Critics have said that the harsh suite of policies enacted by previous Prime Minsters has been a key factor in forcing the majority of Japanese Web3 talent overseas to countries where such endeavors are supported. Tamaki has also recently called for the government to make further tax concessions for companies based in Japan that hold or issue cryptocurrencies or Web3 assets.
Additionally, Tamaki demanded the inclusion of another caveat in the current tax policy, wherein individuals and businesses would only be taxed on their cryptocurrency gains when they traded their assets for fiat and realized profits. This is in contrast to the current system, where gains are taxed as miscellaneous income at the end of every year whether the profits have been realized or not, a policy that does not apply to the equity markets or any other form of capital markets. While Kishida has not definitively stated that this would be implemented, he said that the proposal would be considered carefully.
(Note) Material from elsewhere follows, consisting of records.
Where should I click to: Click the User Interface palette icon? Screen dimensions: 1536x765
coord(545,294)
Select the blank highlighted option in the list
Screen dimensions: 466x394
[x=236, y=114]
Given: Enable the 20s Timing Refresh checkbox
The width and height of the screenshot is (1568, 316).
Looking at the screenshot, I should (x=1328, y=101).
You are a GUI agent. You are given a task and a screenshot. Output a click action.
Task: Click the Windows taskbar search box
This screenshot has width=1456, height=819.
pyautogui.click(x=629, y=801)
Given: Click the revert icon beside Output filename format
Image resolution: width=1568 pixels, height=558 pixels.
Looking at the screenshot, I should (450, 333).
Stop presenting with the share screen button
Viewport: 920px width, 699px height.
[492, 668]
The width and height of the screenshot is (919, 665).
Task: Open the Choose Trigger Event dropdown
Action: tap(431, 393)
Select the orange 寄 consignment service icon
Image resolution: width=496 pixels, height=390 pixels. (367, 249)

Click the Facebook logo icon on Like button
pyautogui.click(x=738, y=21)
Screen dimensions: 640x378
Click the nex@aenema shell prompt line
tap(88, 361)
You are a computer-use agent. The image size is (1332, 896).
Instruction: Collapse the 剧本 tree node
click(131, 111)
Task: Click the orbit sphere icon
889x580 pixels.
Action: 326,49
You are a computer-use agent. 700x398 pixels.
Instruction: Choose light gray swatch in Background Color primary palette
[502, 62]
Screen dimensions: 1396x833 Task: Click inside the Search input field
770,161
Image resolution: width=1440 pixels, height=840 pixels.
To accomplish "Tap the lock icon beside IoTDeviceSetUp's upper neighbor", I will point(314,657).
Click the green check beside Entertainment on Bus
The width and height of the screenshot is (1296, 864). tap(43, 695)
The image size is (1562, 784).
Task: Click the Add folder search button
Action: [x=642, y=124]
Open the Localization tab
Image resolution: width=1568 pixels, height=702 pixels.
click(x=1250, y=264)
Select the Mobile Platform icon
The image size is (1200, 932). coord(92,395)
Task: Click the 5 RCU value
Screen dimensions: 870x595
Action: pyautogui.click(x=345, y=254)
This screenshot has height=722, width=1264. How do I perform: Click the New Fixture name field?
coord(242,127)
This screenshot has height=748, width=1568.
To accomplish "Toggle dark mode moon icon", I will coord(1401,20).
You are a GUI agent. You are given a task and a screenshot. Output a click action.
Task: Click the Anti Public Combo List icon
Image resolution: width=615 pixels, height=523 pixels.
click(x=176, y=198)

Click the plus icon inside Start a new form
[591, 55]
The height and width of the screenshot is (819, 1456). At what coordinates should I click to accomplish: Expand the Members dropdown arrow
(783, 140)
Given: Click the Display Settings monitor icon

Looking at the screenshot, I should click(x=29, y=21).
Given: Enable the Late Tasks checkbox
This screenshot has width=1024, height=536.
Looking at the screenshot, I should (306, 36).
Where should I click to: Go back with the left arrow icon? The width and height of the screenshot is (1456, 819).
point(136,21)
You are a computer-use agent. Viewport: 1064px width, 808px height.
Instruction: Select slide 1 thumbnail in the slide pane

Tamaki also took to Twitter, saying that Kishida, along with the Japanese Minister of Finance Shunichi Suzuki, has discussed the reforms with him and is working collaboratively towards their common goal: a more prosperous Japanese economy. Kishida also agreed with Tamaki’s tax reform ideas stating that he believed it would provide “significant opportunities for Japan”. Tamaki said that the PM seemed “surprisingly positive” about the idea of reforming the current system.
The move would be significant for Japan, coming at a time when most other advanced nations have already begun taxing profits made from issuing or holding cryptocurrencies at a flat rate as capital gains.